- _Records supplied_
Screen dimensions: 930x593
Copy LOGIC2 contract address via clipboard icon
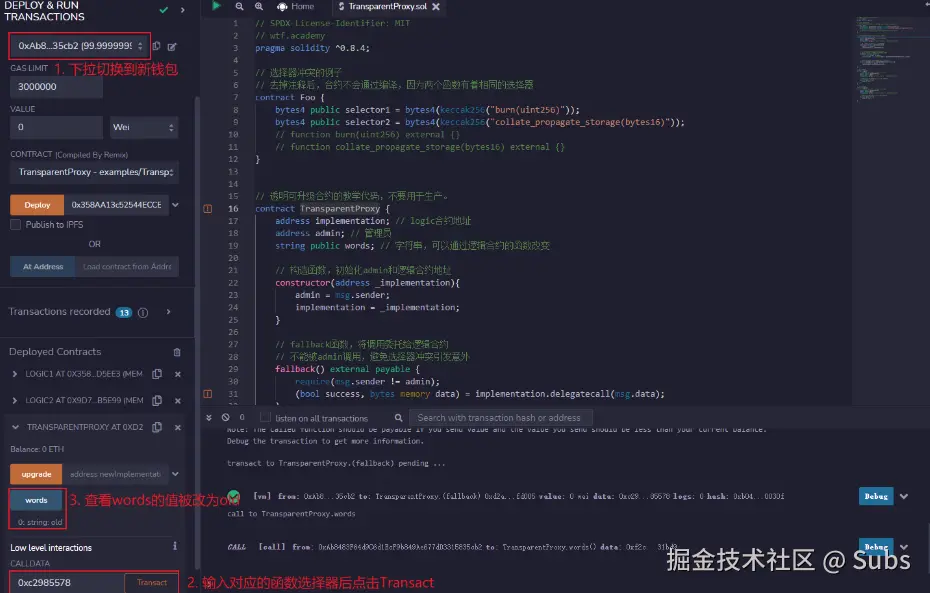coord(157,399)
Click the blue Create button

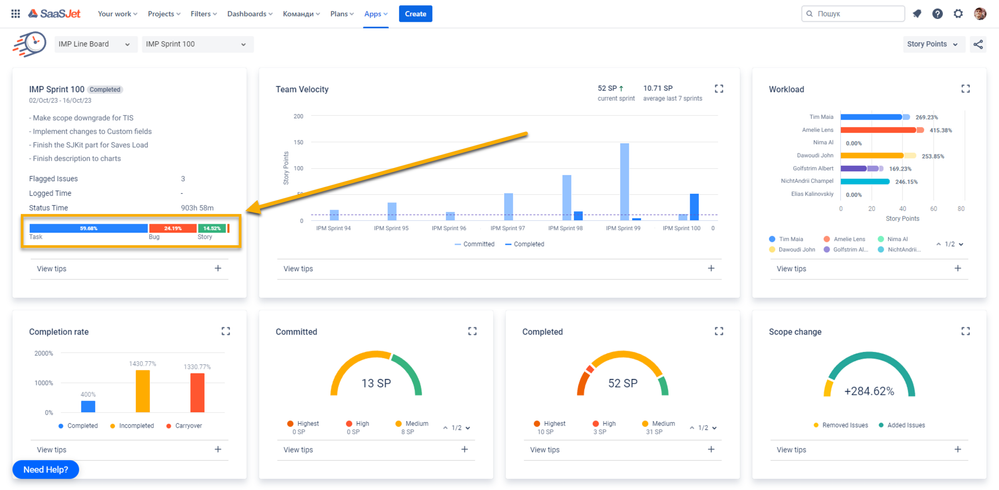pyautogui.click(x=415, y=13)
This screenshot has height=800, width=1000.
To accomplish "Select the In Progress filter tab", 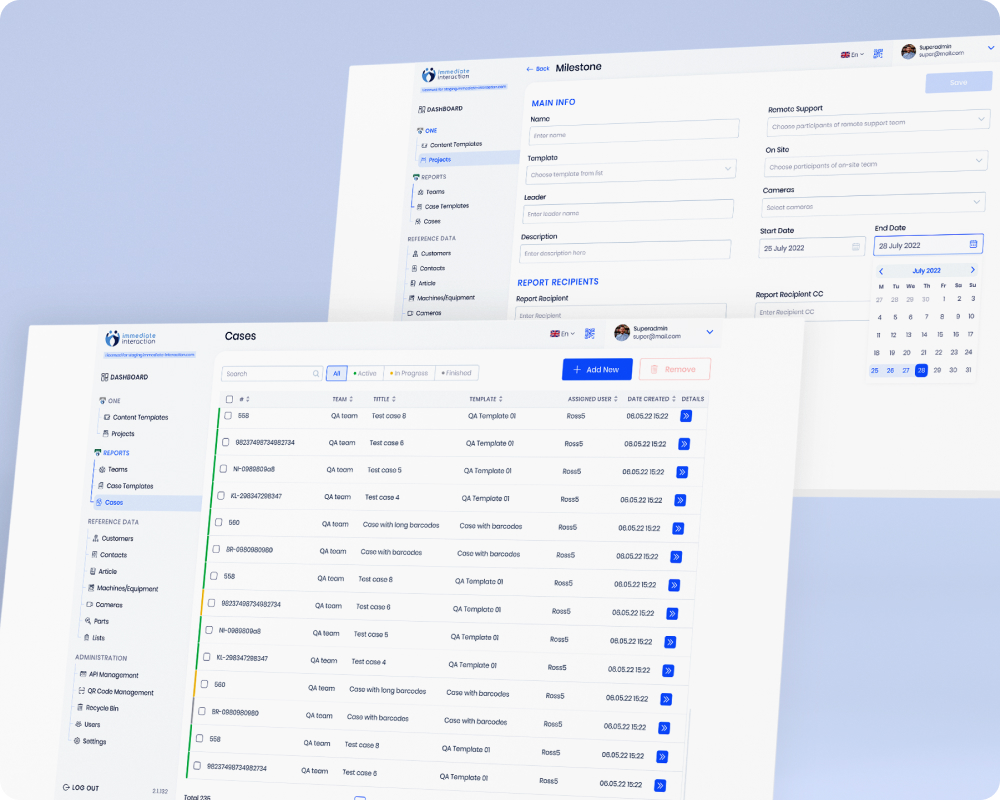I will (x=409, y=373).
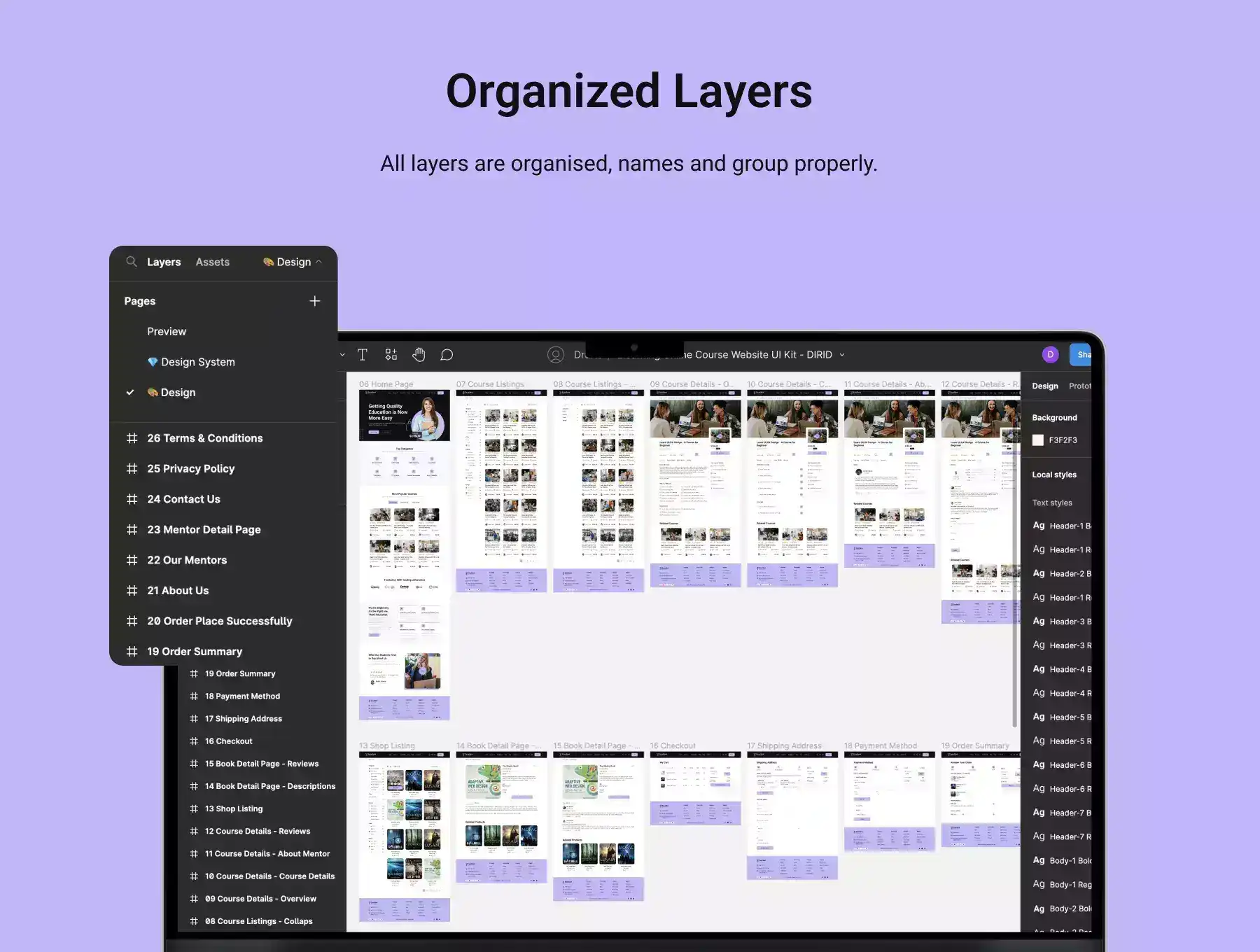Select the 23 Mentor Detail Page layer
1260x952 pixels.
(204, 530)
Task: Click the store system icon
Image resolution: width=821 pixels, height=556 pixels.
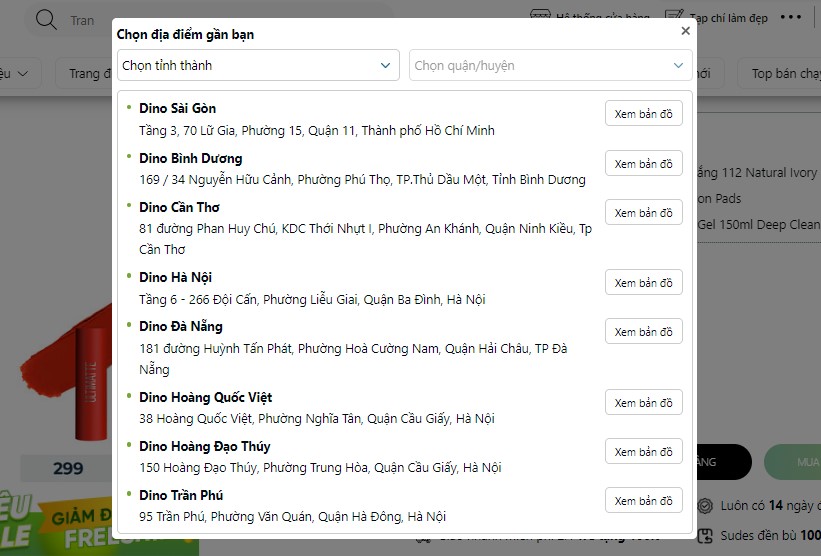Action: [540, 14]
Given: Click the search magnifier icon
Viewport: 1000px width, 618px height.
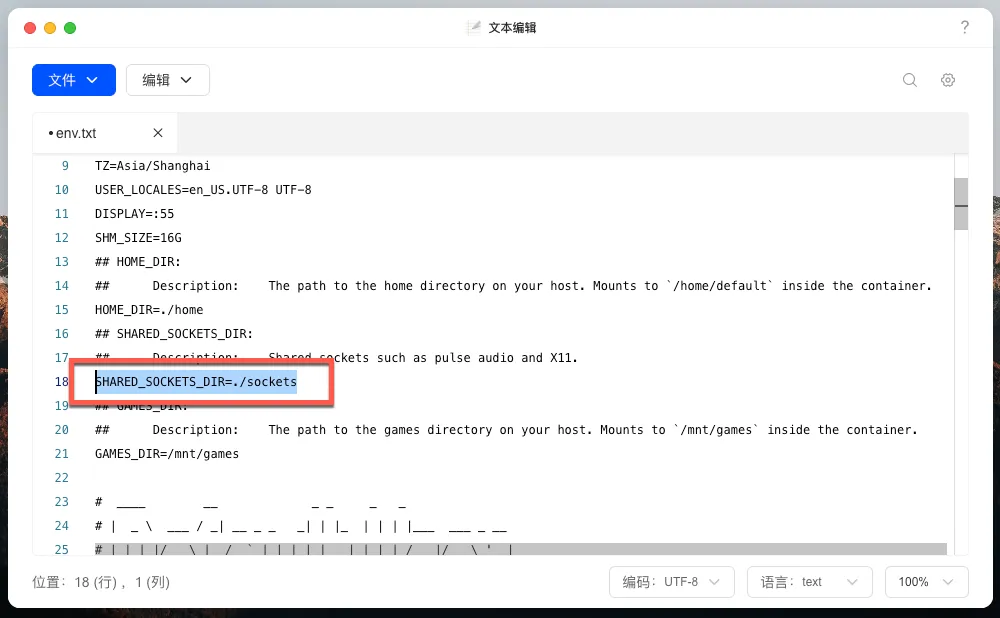Looking at the screenshot, I should [x=909, y=80].
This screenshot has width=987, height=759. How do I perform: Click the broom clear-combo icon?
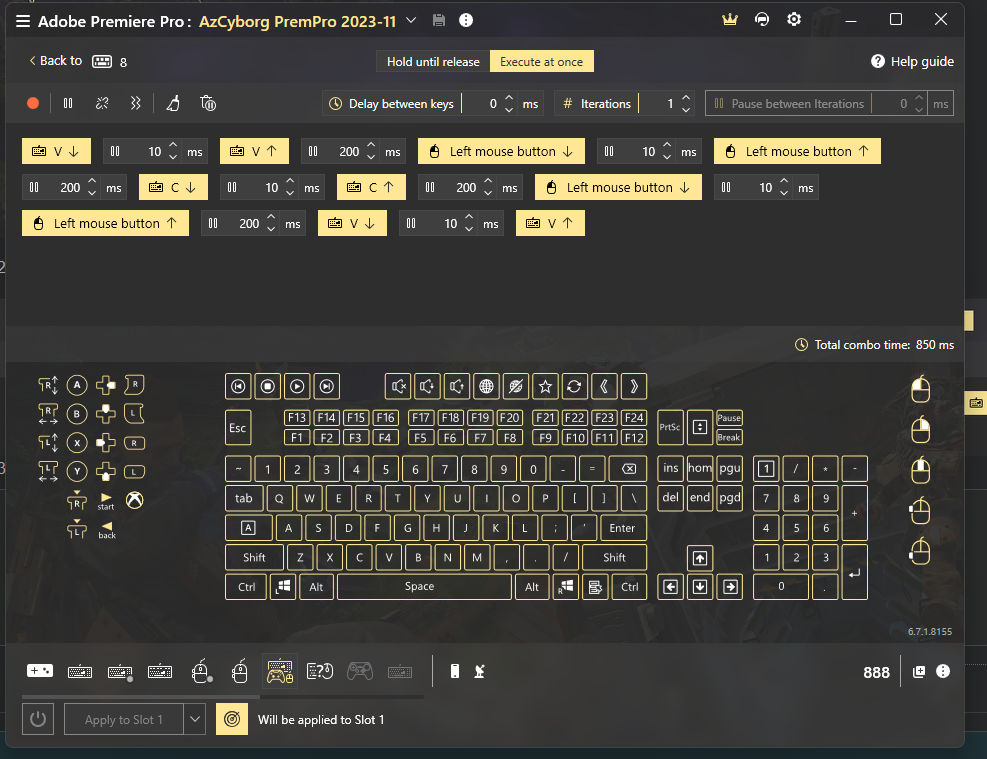pos(174,103)
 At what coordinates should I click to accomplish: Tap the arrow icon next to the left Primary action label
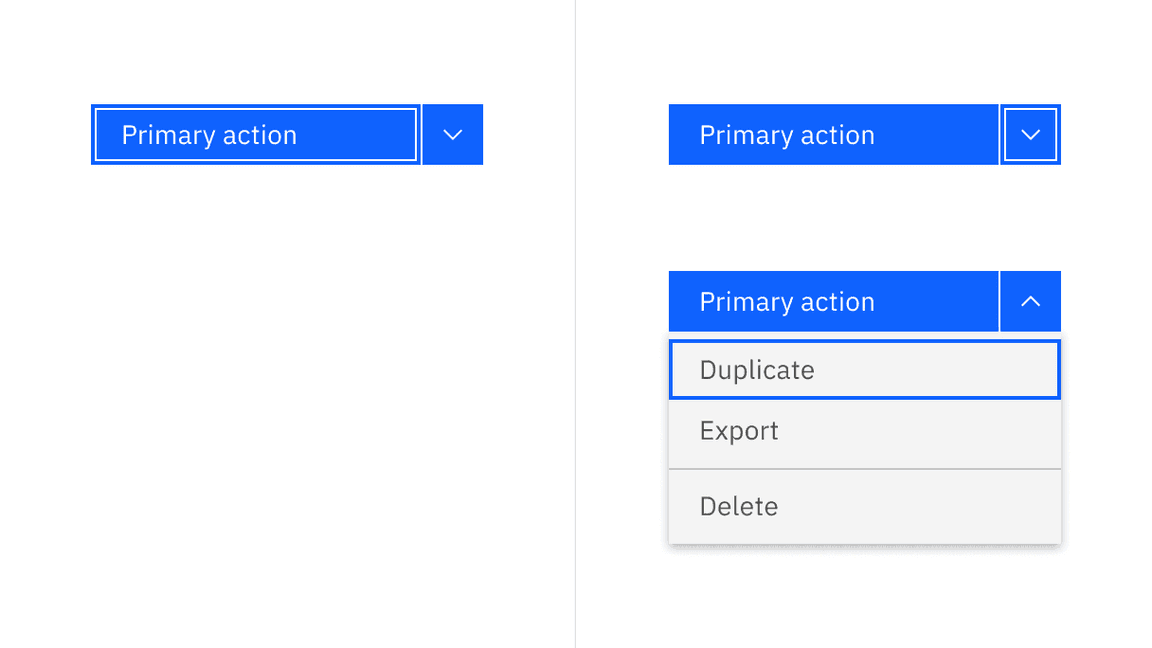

- _Assignment_
Leaving every picture out, please copy exactly the lines from the one holding "This screenshot has width=987, height=759." through the last line of the listing, both ends included.

- _Task response_
This screenshot has width=987, height=759. How do I perform: Click the broom clear-combo icon?
pos(174,103)
 At what coordinates should I click to accomplish: Tap the arrow icon next to the left Primary action label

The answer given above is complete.